The Hidden Risks of Buying Without a Strategy
Moving quickly without foresight creates two expensive problems. The first is vendor lock-in: as AI agents interconnect, vendors charge for data access beyond the original agreement. Under the DPDP Act, when a vendor controls proprietary data, commercial leverage and compliance accountability shift away from the enterprise.
The second is vendor survivability: IDC projects 70% of SaaS vendors will abandon pure seat-based pricing by 2028. The solution is a thin middleware layer separating business logic from any single provider, preserving the ability to swap vendors without re-platforming.
How Leading GCCs Commoditise the Base and Weaponise the Edge
India’s leading GCCs have already found the answer. 58% are investing in agentic AI, and 83% are scaling GenAI—but not by building from scratch. They buy everything foundational and commoditising: data pipelines, LLM access, security infrastructure, and compliance tooling. They build everything proprietary and differentiating: the workflows, domain intelligence, and customer experiences that live inside their own data. The pattern is clear. The enterprises pulling ahead are not choosing between buying and building. They are doing both, deliberately.
Four Essential Checks for the Modern Boardroom
Four checks determine the right path.
- Speed: if the business needs this capability in months, building is not realistic.
- Scarcity: With fewer than 3% of India’s engineering graduates ready for enterprise AI work, most organisations lack the talent to build and sustain this long-term.
- Specificity: if the capability is embedded in proprietary data or DPDP residency requirements that no vendor can serve, that layer alone is worth building.
- Scale: if the solution must evolve rapidly, a purpose-built platform will outpace what any internal team can sustain.
If Speed is urgent and Scarcity is real, buy. If Specificity is genuinely irreplaceable, build that layer alone. With RBI, IRDAI, and SEBI releasing AI governance frameworks in the past twelve months, these checks belong in the boardroom, not just the IT department.
The Compounding Penalty of Executive Hesitation
The greatest risk in the AI era is not choosing the wrong answer to the Buy vs Build question. It is letting the question go unanswered while competitors act. AI-first enterprises iterate through three to four product cycles in the time it takes hesitant competitors to complete one.
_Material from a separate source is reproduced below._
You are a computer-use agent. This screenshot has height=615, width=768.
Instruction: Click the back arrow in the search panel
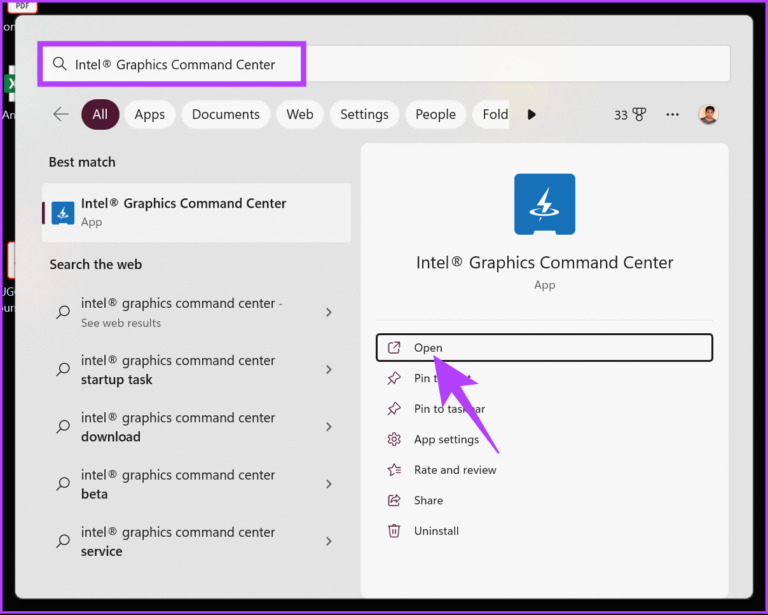61,115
In India, where GCCs are transitioning from delivery mandates to global innovation leadership, this gap compounds quickly and does not reverse.
Within three years, the Buy vs Build debate will be as settled as the cloud debate is today. The foundational AI layer will become commoditised infrastructure. What will endure is the proprietary data enterprises have structured, governed, and made accessible to intelligent systems. In India, that means governing it under an assertive regulatory environment, too. The enterprises acting on this today will not need to catch up tomorrow. Those still debating will. Everything else is a feature. The data is the moat.